• **Aim of the task**: Copy each line of the records below that mentions the word "system".

• **Data listing**:
=== Begin Enclosure ===

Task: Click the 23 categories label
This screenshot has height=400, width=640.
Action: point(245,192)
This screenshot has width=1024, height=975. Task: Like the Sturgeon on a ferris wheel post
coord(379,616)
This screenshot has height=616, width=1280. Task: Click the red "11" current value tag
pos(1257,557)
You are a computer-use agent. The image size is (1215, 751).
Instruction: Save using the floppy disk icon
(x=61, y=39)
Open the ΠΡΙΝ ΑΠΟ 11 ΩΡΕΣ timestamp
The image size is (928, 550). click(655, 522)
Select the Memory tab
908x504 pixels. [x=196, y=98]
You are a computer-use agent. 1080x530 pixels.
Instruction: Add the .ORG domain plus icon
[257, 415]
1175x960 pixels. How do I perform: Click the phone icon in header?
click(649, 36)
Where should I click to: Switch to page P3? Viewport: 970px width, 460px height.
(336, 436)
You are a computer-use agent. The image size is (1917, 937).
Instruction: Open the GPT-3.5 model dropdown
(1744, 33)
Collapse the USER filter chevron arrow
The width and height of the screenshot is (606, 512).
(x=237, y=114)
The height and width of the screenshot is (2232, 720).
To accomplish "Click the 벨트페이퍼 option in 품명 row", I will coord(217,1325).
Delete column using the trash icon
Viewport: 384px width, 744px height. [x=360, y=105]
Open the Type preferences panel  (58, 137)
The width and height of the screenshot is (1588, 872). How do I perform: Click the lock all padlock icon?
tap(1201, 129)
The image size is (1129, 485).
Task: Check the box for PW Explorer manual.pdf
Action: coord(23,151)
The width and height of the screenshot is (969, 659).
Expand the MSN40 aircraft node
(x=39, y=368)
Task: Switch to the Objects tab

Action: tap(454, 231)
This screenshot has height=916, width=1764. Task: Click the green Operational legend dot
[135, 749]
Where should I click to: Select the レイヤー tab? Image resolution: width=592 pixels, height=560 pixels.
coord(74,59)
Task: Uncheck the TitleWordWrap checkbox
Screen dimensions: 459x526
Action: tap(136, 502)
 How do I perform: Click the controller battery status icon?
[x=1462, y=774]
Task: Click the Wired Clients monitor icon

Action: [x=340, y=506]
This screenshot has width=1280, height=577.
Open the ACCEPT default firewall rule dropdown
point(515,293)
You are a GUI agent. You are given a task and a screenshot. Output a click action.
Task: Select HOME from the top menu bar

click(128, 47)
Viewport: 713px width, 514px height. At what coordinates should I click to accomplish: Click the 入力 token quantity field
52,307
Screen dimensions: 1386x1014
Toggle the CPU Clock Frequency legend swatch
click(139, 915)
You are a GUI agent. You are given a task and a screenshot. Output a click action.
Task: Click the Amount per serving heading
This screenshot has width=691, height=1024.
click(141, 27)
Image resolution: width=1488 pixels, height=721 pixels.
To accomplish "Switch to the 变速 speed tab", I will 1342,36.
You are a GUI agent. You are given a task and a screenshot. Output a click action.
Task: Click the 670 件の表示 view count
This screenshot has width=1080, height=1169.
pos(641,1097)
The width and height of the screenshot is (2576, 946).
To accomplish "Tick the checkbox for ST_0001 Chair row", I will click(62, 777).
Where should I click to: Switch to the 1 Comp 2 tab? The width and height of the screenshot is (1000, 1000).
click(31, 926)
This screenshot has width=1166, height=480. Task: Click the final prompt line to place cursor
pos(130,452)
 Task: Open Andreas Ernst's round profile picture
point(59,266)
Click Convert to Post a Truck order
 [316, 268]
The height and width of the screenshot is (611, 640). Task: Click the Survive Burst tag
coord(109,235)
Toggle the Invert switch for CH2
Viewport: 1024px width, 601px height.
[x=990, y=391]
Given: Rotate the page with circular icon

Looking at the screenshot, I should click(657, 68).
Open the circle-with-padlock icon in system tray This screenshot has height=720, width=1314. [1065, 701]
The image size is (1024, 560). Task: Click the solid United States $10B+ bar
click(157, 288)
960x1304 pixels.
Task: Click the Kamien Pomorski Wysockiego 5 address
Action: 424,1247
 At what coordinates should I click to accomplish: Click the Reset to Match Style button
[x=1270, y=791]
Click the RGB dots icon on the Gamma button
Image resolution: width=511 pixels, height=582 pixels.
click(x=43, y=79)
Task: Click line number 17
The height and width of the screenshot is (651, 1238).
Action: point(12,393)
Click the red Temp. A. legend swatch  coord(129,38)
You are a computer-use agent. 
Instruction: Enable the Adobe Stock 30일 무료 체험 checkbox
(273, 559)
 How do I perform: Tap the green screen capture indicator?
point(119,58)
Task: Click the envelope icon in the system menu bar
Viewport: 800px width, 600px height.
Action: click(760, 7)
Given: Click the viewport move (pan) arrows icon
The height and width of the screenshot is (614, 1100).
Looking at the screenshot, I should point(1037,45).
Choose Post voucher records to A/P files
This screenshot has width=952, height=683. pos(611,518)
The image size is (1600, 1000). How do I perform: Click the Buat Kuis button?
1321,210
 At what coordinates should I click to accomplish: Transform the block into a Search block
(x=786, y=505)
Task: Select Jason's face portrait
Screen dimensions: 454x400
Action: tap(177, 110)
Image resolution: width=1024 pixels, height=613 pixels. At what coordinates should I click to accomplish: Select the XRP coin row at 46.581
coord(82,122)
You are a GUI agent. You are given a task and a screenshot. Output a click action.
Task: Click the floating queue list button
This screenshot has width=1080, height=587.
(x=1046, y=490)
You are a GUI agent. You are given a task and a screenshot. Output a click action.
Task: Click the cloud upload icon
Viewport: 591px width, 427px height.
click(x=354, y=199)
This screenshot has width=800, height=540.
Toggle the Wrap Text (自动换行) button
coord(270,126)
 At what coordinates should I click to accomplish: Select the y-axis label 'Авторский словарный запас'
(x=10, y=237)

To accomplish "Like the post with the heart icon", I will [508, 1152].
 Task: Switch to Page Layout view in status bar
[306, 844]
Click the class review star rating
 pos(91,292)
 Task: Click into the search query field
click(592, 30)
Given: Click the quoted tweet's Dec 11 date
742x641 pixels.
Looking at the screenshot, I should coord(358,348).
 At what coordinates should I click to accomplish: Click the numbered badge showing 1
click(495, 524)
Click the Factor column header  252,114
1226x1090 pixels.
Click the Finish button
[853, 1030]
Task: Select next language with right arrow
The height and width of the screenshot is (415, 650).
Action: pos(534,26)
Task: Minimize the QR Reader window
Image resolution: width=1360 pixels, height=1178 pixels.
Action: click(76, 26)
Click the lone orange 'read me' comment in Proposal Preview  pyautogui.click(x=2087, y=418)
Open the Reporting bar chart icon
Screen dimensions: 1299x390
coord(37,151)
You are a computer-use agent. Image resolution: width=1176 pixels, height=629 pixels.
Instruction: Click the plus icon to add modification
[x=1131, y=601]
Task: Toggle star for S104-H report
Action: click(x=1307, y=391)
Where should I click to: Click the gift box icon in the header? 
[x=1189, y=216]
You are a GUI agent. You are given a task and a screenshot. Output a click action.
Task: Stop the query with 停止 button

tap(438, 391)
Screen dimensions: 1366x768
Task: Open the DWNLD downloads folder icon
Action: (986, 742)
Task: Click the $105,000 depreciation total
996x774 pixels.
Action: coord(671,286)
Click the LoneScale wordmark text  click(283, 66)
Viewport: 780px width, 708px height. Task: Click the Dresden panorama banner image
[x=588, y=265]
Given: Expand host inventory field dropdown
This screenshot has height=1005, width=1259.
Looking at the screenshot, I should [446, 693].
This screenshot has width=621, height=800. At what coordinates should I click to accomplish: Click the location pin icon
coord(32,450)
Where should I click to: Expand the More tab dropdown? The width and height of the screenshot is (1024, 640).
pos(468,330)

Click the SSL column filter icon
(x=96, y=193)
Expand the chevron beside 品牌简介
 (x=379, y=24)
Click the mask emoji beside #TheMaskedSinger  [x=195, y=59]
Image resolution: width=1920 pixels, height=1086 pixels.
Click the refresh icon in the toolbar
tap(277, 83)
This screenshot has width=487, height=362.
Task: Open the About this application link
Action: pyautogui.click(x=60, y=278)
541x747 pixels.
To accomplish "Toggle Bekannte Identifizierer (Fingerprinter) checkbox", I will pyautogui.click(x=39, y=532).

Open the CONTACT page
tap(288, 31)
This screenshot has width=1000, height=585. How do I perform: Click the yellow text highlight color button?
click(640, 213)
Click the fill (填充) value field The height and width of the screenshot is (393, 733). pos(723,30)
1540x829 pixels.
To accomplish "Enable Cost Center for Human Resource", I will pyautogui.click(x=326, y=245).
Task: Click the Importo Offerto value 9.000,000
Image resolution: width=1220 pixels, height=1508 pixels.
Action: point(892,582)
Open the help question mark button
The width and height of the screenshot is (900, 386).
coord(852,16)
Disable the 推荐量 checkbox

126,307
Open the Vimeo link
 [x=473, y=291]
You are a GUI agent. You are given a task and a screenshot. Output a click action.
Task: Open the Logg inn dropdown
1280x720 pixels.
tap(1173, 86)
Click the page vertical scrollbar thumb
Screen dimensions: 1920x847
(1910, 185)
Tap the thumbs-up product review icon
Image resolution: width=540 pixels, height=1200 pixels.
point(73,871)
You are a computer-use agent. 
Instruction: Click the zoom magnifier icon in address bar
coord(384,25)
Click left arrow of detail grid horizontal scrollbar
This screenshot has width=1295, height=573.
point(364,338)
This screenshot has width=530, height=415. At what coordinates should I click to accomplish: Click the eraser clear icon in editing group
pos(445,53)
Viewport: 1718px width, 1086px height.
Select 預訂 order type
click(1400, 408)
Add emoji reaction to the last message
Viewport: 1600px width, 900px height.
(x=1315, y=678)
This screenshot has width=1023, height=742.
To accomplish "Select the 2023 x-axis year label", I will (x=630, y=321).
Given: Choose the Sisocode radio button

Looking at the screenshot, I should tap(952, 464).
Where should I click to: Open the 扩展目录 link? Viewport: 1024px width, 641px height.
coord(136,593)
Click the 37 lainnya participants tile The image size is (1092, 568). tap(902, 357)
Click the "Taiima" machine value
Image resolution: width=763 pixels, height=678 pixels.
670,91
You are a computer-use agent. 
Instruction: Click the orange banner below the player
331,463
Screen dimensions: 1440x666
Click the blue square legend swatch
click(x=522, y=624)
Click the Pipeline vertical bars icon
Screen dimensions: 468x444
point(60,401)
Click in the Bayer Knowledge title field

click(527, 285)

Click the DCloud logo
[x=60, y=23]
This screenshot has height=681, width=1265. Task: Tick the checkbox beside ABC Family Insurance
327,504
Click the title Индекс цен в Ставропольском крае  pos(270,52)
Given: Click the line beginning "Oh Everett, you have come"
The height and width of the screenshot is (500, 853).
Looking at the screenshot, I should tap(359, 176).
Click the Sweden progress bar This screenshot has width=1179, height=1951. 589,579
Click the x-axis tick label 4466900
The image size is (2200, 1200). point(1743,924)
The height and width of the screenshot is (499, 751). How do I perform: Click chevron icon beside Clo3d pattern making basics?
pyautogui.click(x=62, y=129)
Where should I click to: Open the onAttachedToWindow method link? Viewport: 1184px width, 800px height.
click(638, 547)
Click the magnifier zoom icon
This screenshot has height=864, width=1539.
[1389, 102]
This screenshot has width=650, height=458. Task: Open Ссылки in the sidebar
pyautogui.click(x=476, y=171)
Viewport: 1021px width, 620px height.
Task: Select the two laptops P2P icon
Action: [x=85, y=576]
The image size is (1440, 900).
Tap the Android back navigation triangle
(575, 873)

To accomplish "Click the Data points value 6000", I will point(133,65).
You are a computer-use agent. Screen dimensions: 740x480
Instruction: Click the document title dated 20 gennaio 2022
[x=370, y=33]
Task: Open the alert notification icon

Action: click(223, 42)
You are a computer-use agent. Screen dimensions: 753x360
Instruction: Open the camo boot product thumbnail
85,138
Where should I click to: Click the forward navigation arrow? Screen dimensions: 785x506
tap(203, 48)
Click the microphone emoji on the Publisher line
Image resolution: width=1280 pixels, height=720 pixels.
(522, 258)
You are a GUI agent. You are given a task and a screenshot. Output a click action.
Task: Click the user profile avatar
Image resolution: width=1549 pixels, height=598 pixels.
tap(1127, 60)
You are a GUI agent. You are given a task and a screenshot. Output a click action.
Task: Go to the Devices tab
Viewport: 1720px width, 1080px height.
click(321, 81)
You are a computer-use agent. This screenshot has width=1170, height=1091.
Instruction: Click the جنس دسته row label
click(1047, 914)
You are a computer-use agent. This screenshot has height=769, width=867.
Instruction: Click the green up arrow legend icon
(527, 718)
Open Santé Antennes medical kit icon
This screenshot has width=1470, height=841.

=== End Enclosure ===

• **Solved problem**:
Open the circle-with-padlock icon in system tray This screenshot has height=720, width=1314. [1065, 701]
Task: Click the envelope icon in the system menu bar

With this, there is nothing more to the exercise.